Das Bundespolizeiorchester unter der Leitung von Matthias Wegele bewies seine Professionalität mit jedem Stück. Fotos: bmd

BAD BRAMSTEDT. „Schöner kann der Abend nicht sein“, schwärmte Sabine Baumbach. Sie ist Vorsitzende der Bad Bramstedter Tafel und freute sich über den Ausverkauf des Benefizkonzerts im Kurhaustheater zugunsten der gemeinnützigen Einrichtung. Organisiert wurde das Konzert von der Bramstedter Bundespolizeidirektion. Es war ein musikalischer Höhepunkt des ausgehenden Jahres, den das Bundespolizeiorchester unter seinem Dirigenten Matthias Wegele den Kurstädtern präsentierte.

Die Musiker aus Hannover zelebrierten einen Strauß an Musik – von Klassik über Musical und Filmmusik bis Pop. Als Solistin glänzte die bezaubernde Jenny Viola Offen, die auf den großen Bühnen zu Hause ist, mit Bernd Meinunger ihre erste CD aufnahm, für Unheilig sang und als Solistin auf der MS Europa unterwegs ist. Im Kurhaustheater brillierte sie mit „Gold von den Sternen“ aus dem Mozart-Musical, Caro Emeralds Spitzenhit „A Night Like This“ und Gloria Gaynors „I Am What I Am“.

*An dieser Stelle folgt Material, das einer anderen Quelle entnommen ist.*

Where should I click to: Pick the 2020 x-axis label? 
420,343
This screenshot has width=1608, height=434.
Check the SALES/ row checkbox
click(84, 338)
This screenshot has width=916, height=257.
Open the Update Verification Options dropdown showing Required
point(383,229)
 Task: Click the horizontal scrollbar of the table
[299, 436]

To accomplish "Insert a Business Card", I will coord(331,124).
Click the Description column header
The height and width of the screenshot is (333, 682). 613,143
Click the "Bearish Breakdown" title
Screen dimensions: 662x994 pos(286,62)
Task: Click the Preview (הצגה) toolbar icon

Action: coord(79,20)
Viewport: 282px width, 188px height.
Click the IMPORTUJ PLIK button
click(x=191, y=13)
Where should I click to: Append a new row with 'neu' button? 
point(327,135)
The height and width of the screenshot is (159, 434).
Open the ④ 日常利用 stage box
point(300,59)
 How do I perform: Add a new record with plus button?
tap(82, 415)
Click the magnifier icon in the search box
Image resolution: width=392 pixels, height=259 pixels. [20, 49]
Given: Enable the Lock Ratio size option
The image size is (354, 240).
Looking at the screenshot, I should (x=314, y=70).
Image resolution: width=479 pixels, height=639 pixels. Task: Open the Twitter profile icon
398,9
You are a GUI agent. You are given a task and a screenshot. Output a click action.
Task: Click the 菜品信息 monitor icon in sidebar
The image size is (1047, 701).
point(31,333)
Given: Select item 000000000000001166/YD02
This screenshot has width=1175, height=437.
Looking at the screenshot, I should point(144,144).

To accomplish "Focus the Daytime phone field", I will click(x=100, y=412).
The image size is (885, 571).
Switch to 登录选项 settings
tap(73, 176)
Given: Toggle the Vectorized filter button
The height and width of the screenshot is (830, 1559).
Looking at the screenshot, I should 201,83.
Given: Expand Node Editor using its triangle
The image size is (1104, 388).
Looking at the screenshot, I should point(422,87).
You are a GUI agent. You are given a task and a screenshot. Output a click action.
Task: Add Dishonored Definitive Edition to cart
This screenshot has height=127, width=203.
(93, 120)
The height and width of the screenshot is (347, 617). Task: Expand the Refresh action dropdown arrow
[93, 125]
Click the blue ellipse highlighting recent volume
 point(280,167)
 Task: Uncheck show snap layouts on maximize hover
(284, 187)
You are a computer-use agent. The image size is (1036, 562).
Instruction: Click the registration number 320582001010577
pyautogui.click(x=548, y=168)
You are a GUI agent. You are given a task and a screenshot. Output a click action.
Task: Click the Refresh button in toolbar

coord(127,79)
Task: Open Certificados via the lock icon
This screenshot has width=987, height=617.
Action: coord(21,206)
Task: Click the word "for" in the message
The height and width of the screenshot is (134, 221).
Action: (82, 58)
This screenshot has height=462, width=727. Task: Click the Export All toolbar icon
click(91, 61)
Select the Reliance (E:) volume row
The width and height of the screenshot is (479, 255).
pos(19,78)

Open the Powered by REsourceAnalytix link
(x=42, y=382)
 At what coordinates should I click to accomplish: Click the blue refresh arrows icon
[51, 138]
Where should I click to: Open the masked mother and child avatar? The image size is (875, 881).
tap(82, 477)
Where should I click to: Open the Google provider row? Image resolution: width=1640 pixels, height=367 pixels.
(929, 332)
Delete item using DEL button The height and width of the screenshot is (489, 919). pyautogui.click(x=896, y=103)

Für Begeisterung sorgte nicht minder das Bundespolizeiorchester, das gleich zu Beginn mit dem berühmten „Florentiner Marsch“ eine beschwingte Stimmung erzeugte. Bei der Ouvertüre des Klassikers „Leichte Kavallerie“ klatsche das Publikum bereits im Takt mit. Unvergessliche Filmmelodien, die an Miss Marple und die ersten James-Bond-Filme erinnerten, begeisterten die Zuhörer. Nicht fehlen durften bei der 45-köpfigen Big-Band Melodien von Benny Goodman, der den Swing seinerzeit salonfähig machte. Dass die Polizei-Band unter Matthias Wegele aus hervorragenden Solisten besteht, bewiesen die Musiker mit einem Querschnitt der berühmtesten Melodien von Udo Jürgens.

Richtig aufgemischt wurde das Kurhaustheater am Schluss noch einmal mit Zugaben von Jenny Offen und Dirigent Wegele. Offen intonierte mit ihrer Mezzo-Sopran-Stimme „It‘s Raining Men“. Dann sangen Offen und Wegele den Sinatra-Song „Something Stupid“ im Duett, dabei kniete der Dirigent zeitweise vor der Sängerin. „Ich hatte Gänsehaut pur“, entfuhr es Ex-Bürgermeister Hartmut Opitz aus Bimöhlen. Und da sprach Opitz wohl für die meisten Zuhörer dieses hervorragenden Konzerts, das insgesamt 4.500 Euro Spendengeld für die Tafel eingespielt hat. bmd.